### Exercise instructions
Can you write out each of the rows below word for word, leaving the pictures out?

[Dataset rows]
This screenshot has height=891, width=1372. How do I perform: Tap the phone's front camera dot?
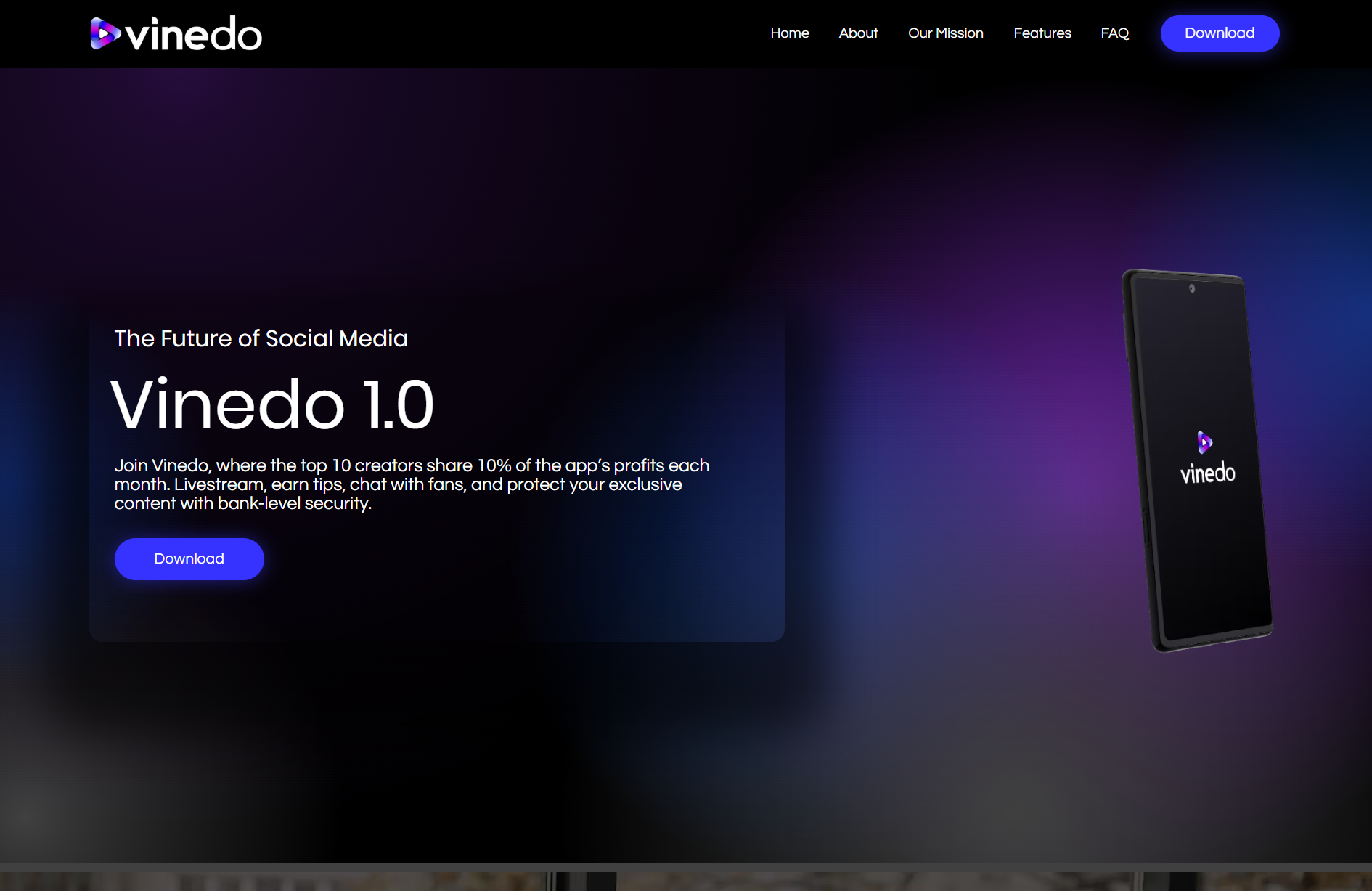point(1191,288)
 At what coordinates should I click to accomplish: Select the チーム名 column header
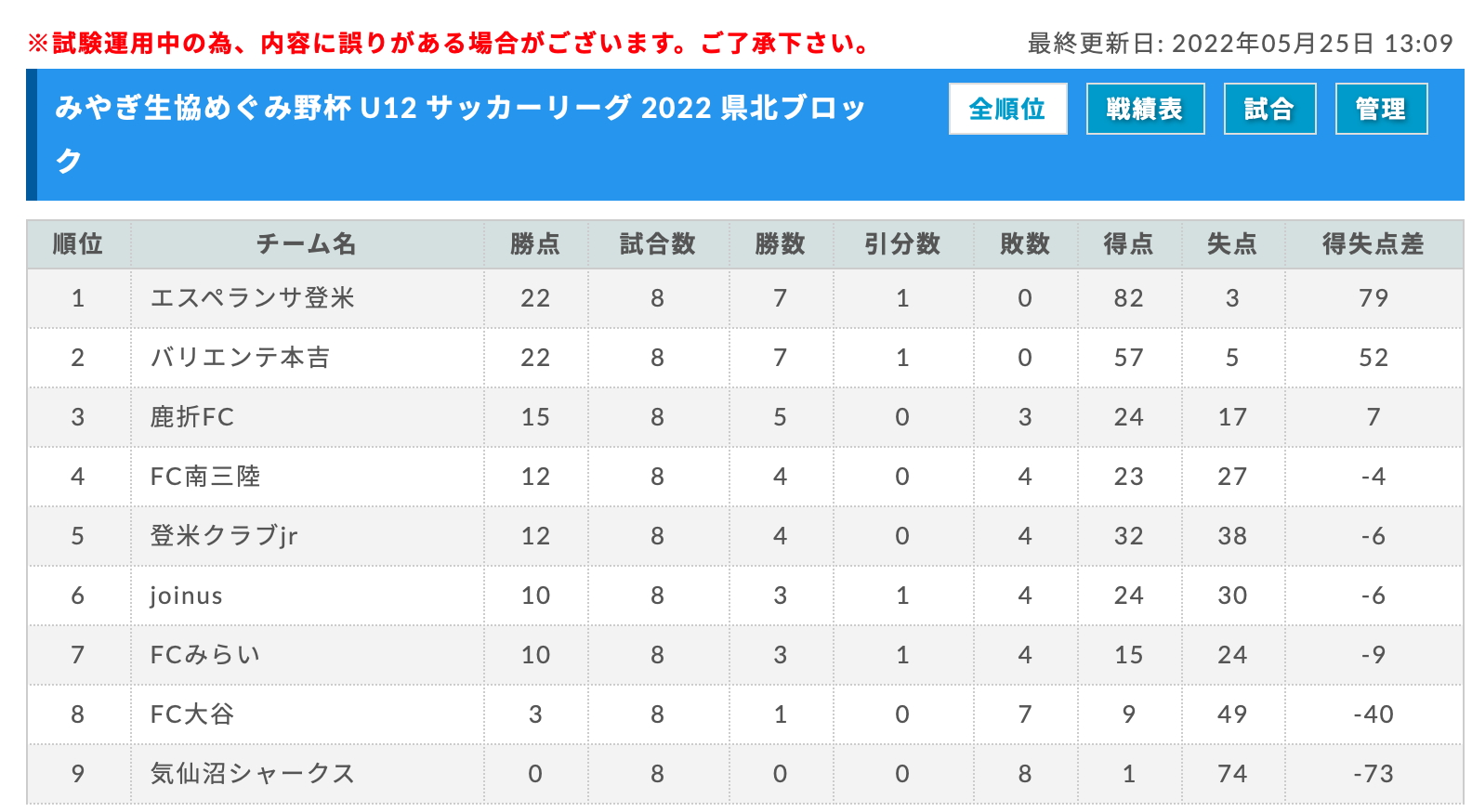click(307, 244)
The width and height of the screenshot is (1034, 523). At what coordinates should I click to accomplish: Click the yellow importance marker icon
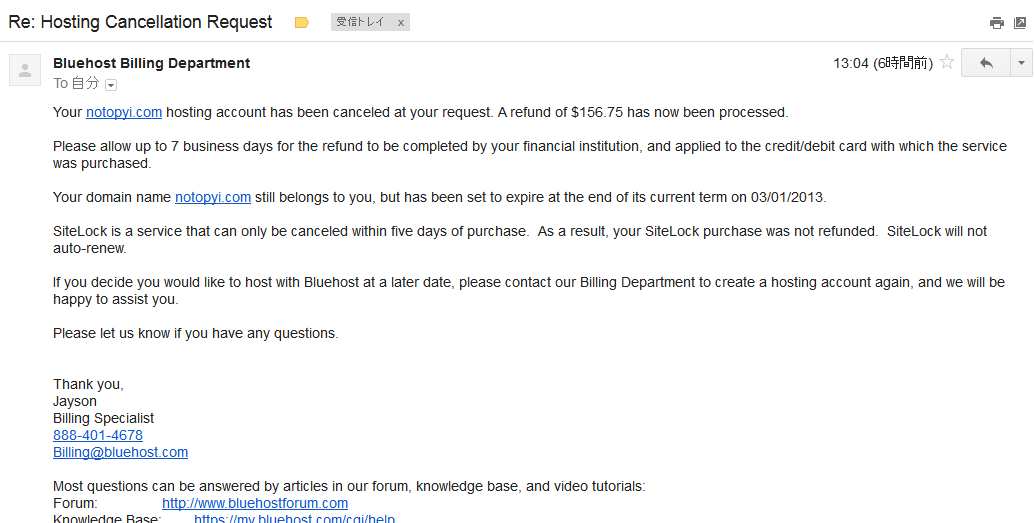coord(302,22)
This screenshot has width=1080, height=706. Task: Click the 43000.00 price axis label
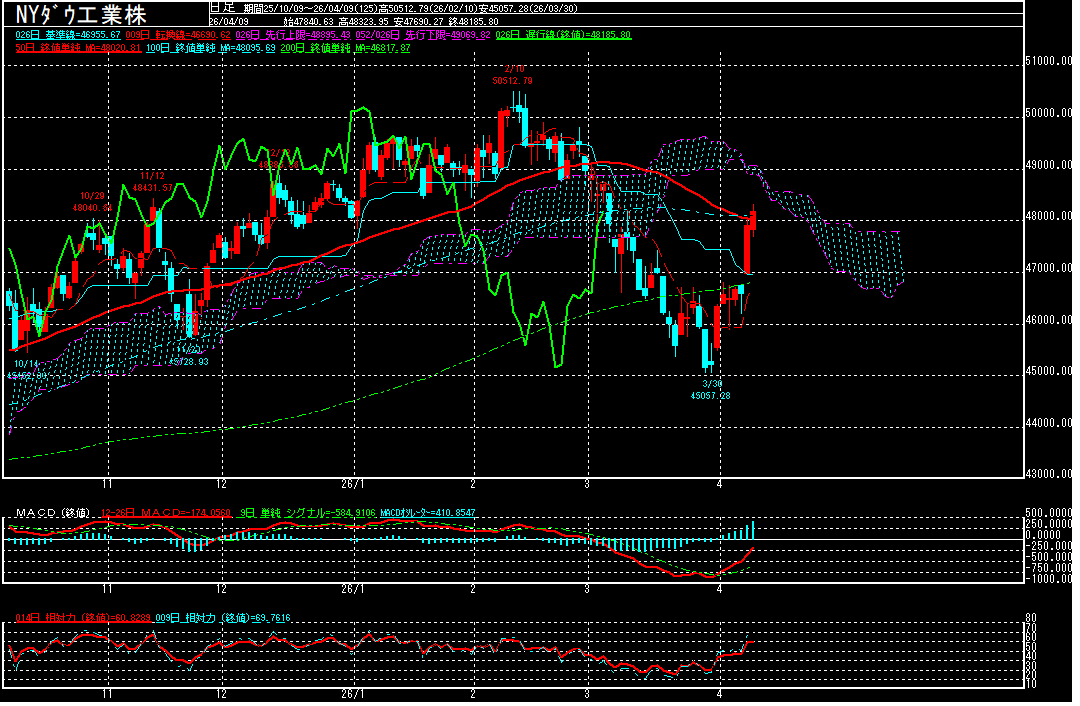1048,474
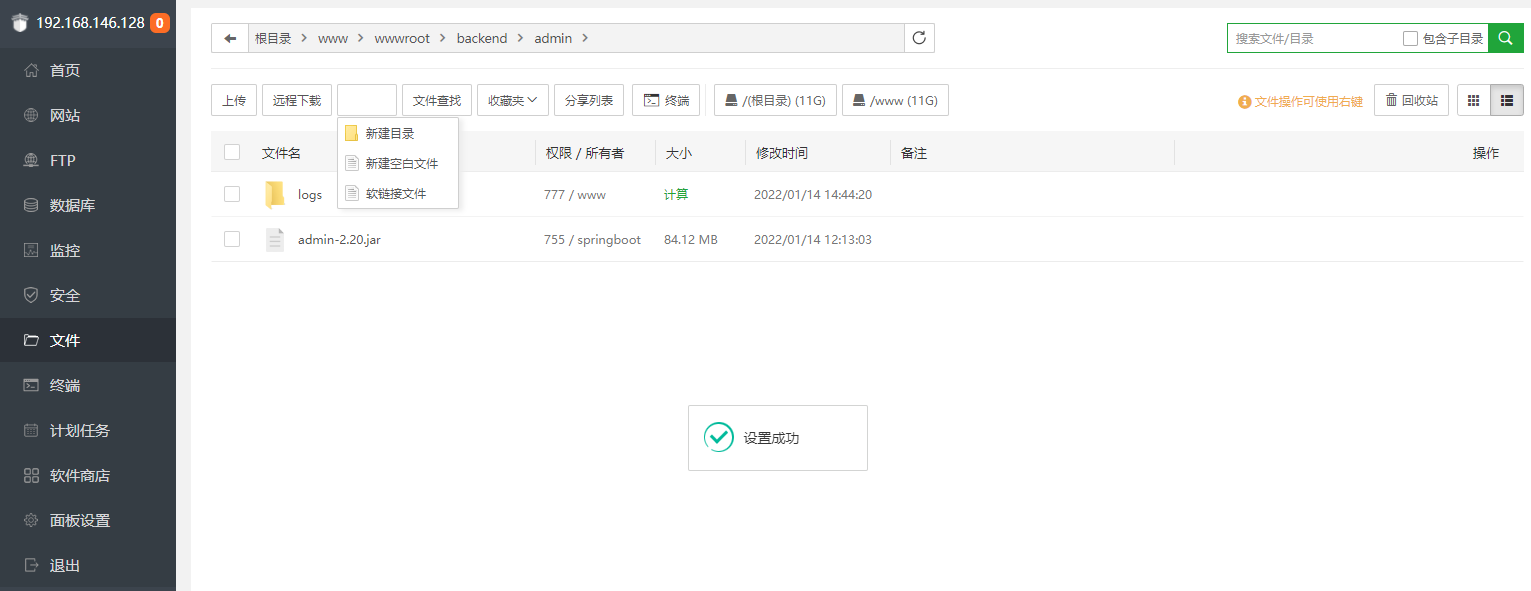The width and height of the screenshot is (1531, 591).
Task: Refresh the current directory listing
Action: click(919, 39)
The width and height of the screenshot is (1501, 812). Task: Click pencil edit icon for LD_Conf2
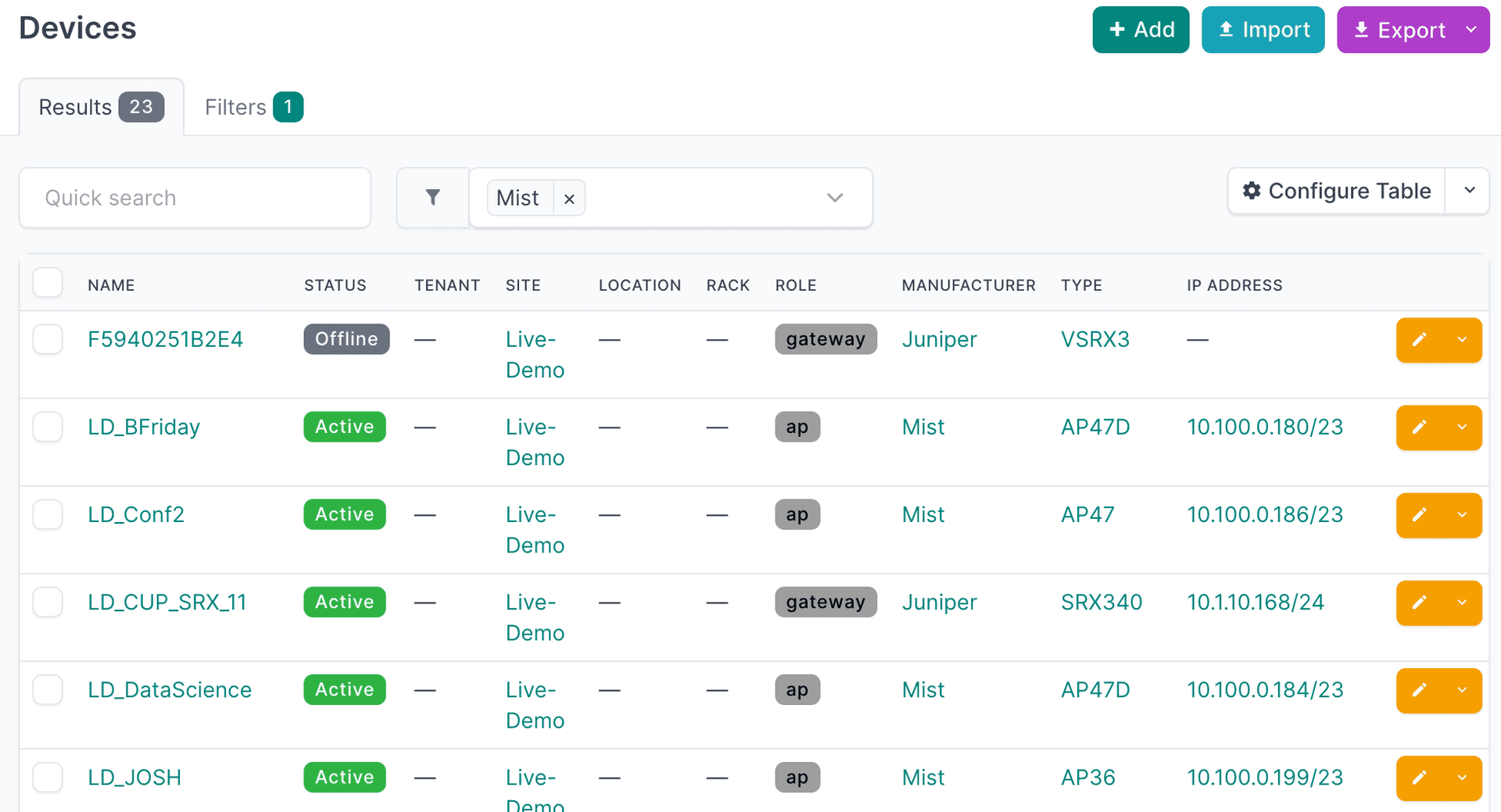point(1419,515)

### Exercise answer
This screenshot has height=891, width=1372. How do I perform: Tap the phone's front camera dot?
point(1191,288)
 At what coordinates should I click to accomplish: Select the チーム名 column header
click(307, 244)
The width and height of the screenshot is (1034, 523). At what coordinates should I click to accomplish: Click the yellow importance marker icon
coord(302,22)
This screenshot has width=1080, height=706. Task: Click the 43000.00 price axis label
1048,474
The width and height of the screenshot is (1531, 591).
Task: Refresh the current directory listing
Action: click(919, 39)
The width and height of the screenshot is (1501, 812). Task: Click pencil edit icon for LD_Conf2
point(1419,515)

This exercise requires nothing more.